• **Page text**
Gastric acid production is regulated by both the autonomic nervous system and several hormones. The parasympathetic nervous system, via the vagus nerve, and the hormone gastrin stimulate the parietal cell to produce gastric acid, both directly acting on parietal cells and indirectly, through the stimulation of the secretion of the hormone histamine from enterochromaffin-like cells (ECLs). Vasoactive intestinal peptide, cholecystokinin, and secretin all inhibit production.

The production of gastric acid in the stomach is tightly regulated by positive regulators and negative feedback mechanisms. Four types of cells are involved in this process: parietal cells, G cells, D cells and enterochromaffin-like cells. Beside this, the endings of the vagus nerve (CN X) and the intramural nervous plexus in the digestive tract influence the secretion significantly.

Nerve endings in the stomach secrete two stimulatory neurotransmitters: acetylcholine and gastrin-releasing peptide. Their action is both direct on parietal cells and mediated through the secretion of gastrin from G cells and histamine from enterochromaffin-like cells. Gastrin acts on parietal cells directly and indirectly too, by stimulating the release of histamine.

The release of histamine is the most important positive regulation mechanism of the secretion of gastric acid in the stomach. Its release is stimulated by gastrin and acetylcholine and inhibited by somatostatin.

==Neutralization==
In the duodenum, gastric acid is neutralized by sodium bicarbonate. This also blocks gastric enzymes that function optimally in the acid range of pH. The secretion of bicarbonate from the pancreas is stimulated by secretin. This polypeptide hormone gets activated and secreted from so-called S cells in the mucosa of the duodenum and jejunum when the pH in the duodenum falls below 4.5 to 5.0. The neutralization is described by the equation:

HCl + NaHCO_{3} → NaCl + H_{2}CO_{3}

The carbonic acid rapidly equilibrates with carbon dioxide and water through catalysis by carbonic anhydrase enzymes bound to the gut epithelial lining, leading to a net release of carbon dioxide gas within the lumen associated with neutralisation. In the absorptive upper intestine, such as the duodenum, both the dissolved carbon dioxide and carbonic acid will tend to equilibrate with the blood, leading to most of the gas produced on neutralisation being exhaled through the lungs.

== Clinical significance ==
Gastroesophageal reflux disease (GERD) is a common disorder that occurs when stomach acid repeatedly flows back into the esophagus, this backwash of acid (reflux) also known as heartburn can irritate the lining of the esophagus. Most people are able to manage the discomfort of GERD with lifestyle changes and medications, notably proton pump inhibitors, and H2 blockers. Antacids may also be used to neutralise gastric acid. Sometimes, surgery may be needed to ease symptoms.

Chronic inflammation of the gastric mucosa can lead to atrophic gastritis resulting in a decreased secretion of gastric acid, and consequent digestive problems.

In hypochlorhydria and achlorhydria, gastric acid is either low or absent, respectively. This can potentially lead to less protection against ingested pathogens such as Vibrio or Helicobacter bacteria.

In Zollinger–Ellison syndrome gastrin levels are increased, leading to excess gastric acid production, which can cause gastric ulcers.
Hypercalcemia also increases gastrin and gastric acid and can cause ulcers.

In diseases featuring excess vomiting, hypochloremic metabolic alkalosis (decreased blood acidity by H^{+} and chlorine depletion) may develop.

== History ==

The role of gastric acid in digestion was established in the 1820s and 1830s by William Beaumont on Alexis St. Martin, who, as a result of an accident, had a fistula (hole) in his stomach, which allowed Beaumont to observe the process of digestion and to extract gastric acid, verifying that acid played a crucial role in digestion.

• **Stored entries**
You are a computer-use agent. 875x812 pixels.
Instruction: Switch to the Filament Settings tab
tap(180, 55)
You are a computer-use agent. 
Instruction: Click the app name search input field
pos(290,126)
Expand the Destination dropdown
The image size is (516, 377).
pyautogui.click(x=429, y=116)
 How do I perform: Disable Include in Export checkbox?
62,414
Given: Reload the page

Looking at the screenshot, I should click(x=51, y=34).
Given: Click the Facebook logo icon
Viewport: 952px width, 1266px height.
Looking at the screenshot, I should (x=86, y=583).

• **What the task requires**
Render this sentence from the gastric acid text in French: "The secretion of bicarbonate from the pancreas is stimulated by secretin."

• **Answer space**
La sécrétion de bicarbonate par le pancréas est stimulée par la sécrétine.